### Directions for this task
Give back, exactly and with nothing else, the lines running from the one that contains "Given: Open the Type dropdown showing Conda" to the end of the entries below; do not include pictures.

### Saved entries
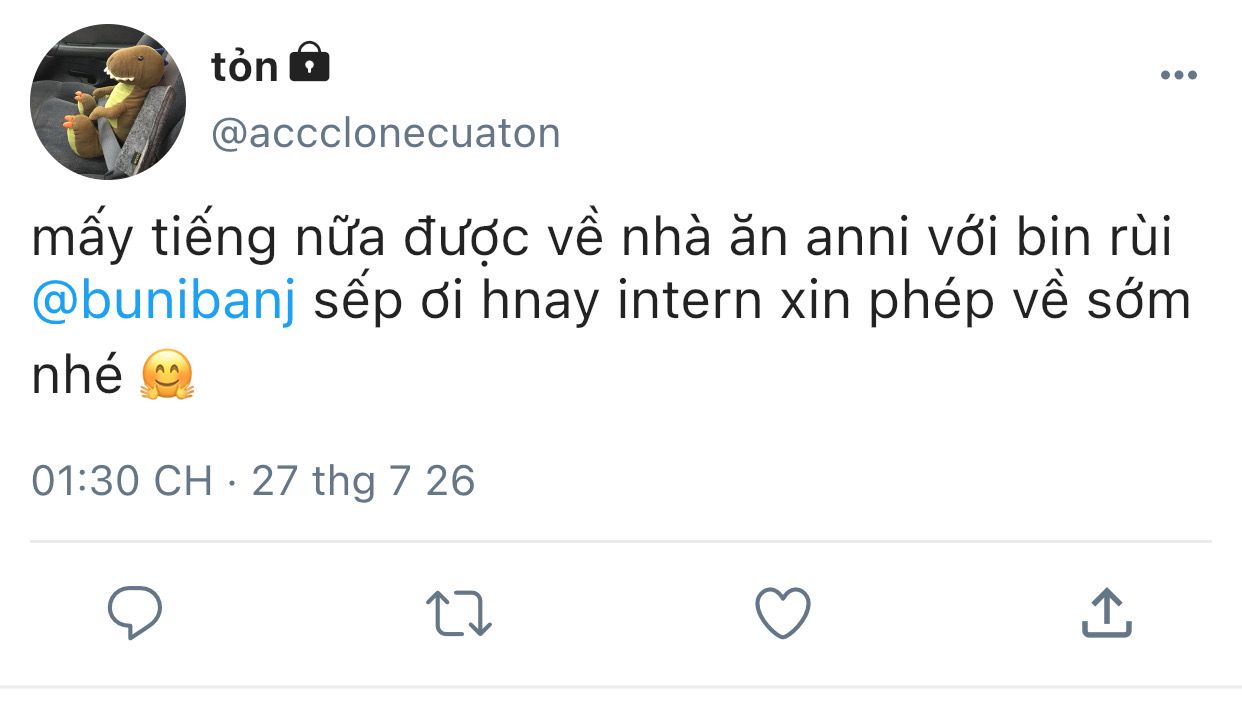Screen dimensions: 1242x705
Task: Open the share icon for this tweet
Action: [x=1106, y=612]
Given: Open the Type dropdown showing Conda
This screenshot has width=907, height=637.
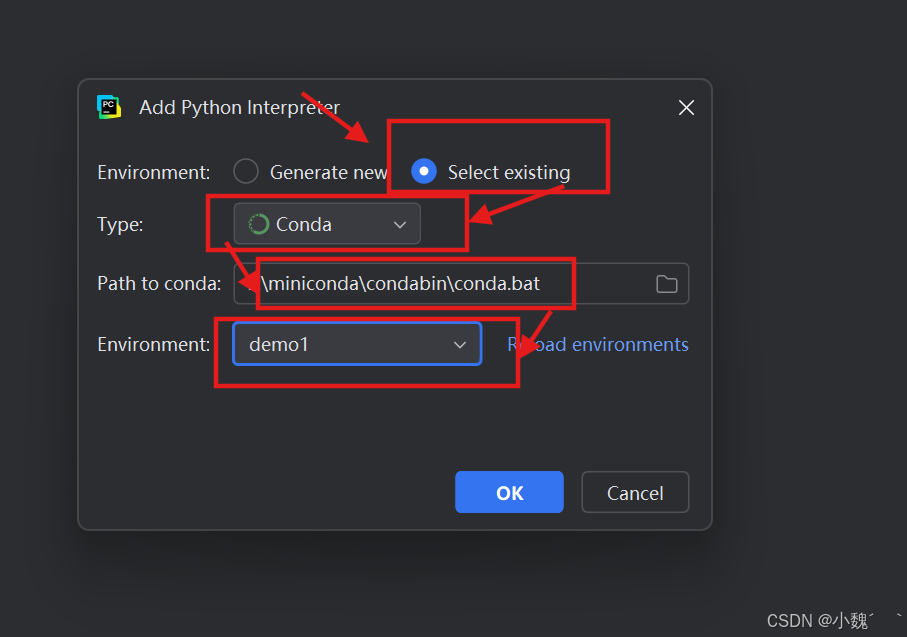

### Solution to this task
Given: Open the Type dropdown showing Conda
This screenshot has width=907, height=637.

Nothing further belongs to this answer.